GalleyBytes / terraform-operator

A Kubernetes CRD to handle terraform operations
http://tf.galleybytes.com
Apache License 2.0
364 stars 47 forks source link

deleting a Terraform should delete any pending apply jobs first #22

Closed jstrachan closed 3 years ago

jstrachan commented 3 years ago

we're using the most excellent terraform-operator on the Jenkins X project as a way to run multiple system tests on each Pull Request build. Its working really well so far. We'd love to extend that further and use the terraform-operator inside Jenkins X's preview environments so that its super easy to get automated preview environments via Terraform (e.g. spin up preview k8s clusters and associated cloud infrastructure for each PR).

However we've hit a minor issue.

We're using the postrunScript mechanism like this example: https://github.com/jstrachan/jxr-versions/blob/tf-operator/.lighthouse/jenkins-x/bdd/terraform.yaml#L54 to connect to the BDD test kubernetes cluster and run tests inside that cluster and report back the success/failure.

The problem we have is if we trigger another BDD test of the same Pull Request (e.g. via a new commit or triggering a retest) we garbage collect old tests (via the jx test plugin which the performs essentially the following:

kubectl delete terraform $the-terraform-for-the-old-build

this generally works OK apart from if the apply job is still running (e.g. the terraform apply completed and now the test is running in the postrunScript.

The problem is the terraform destroy then runs, destroys the cluster, usually makes the postrunScript fail and re-run the pod in the Job which then brings back the cluster we've just removed ;)

To work around this it would be awesome if we could add a flag to eagerly remove any pending apply Job before running the destroy Job.
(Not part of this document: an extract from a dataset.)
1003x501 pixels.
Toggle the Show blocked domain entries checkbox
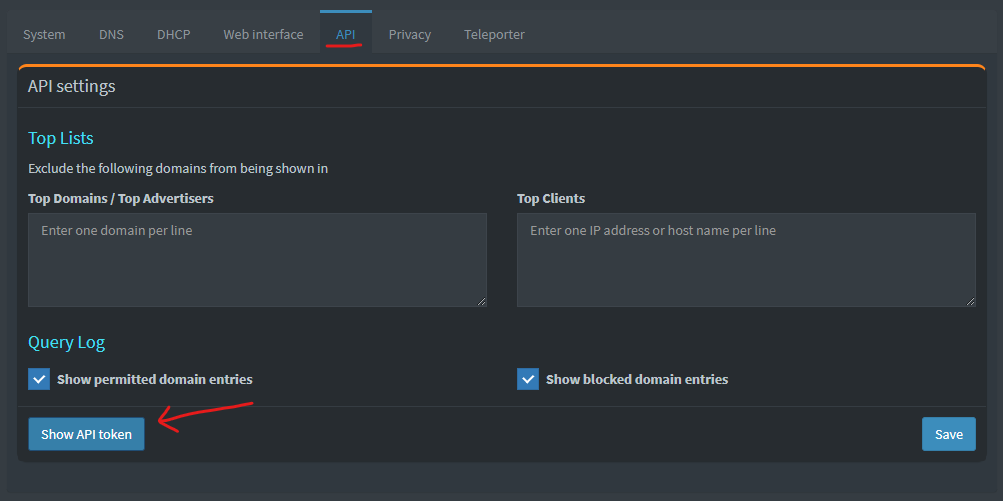(528, 379)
Then we don't have old cloud infrastructure coming back again which then needs a manual garbage collect.

I'm happy to submit a Pull Request - I just wanted to double check this all sounds fine to you.

I'm thinking of adding a deleteApplyJobOnDelete flag or something like that - which if enabled would remove the apply job if its not completed before running the delete Job

isaaguilar commented 3 years ago

I'm humbled and flattered jenkins-x is using this project. This use case here makes a lot of sense. I'll take a look at the implementation soon.
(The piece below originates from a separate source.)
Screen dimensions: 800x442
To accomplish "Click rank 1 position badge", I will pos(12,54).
jstrachan commented 3 years ago

our BDD tests got switched over to the operator yesterday and so far things are working great ;)

the terraform-*.yaml files are the main Terraform resources used in testing: https://github.com/jenkins-x/jx3-versions/tree/master/.lighthouse/jenkins-x/bdd

then the script actually triggers the terraform operator: https://github.com/jenkins-x/jx3-versions/blob/master/.lighthouse/jenkins-x/bdd/terraform-ci.sh#L200-L210

typically Jenkins X BDD tests involve creating 2 git repositories; one for terraform/infra and one for helm stuff (used by the git operator installed via a helm chart via terraform) - though the nice thing about the terraform operator + the Terraform resource is its just declarative configuration whether a new repo is created per BDD test / PR or whether we just reuse the same terraform repo. e.g. the kube bdd test just uses a simple GKE based terraform repository for terraform

jstrachan commented 3 years ago

btw we're using this little CLI tool jx test to create the Terraform resource and tail the log of the operator job to then report BDD tests in pipelines nicely so developers get feedback + logs of the terraform + the actual test running and then pass/fail the pipeline etc.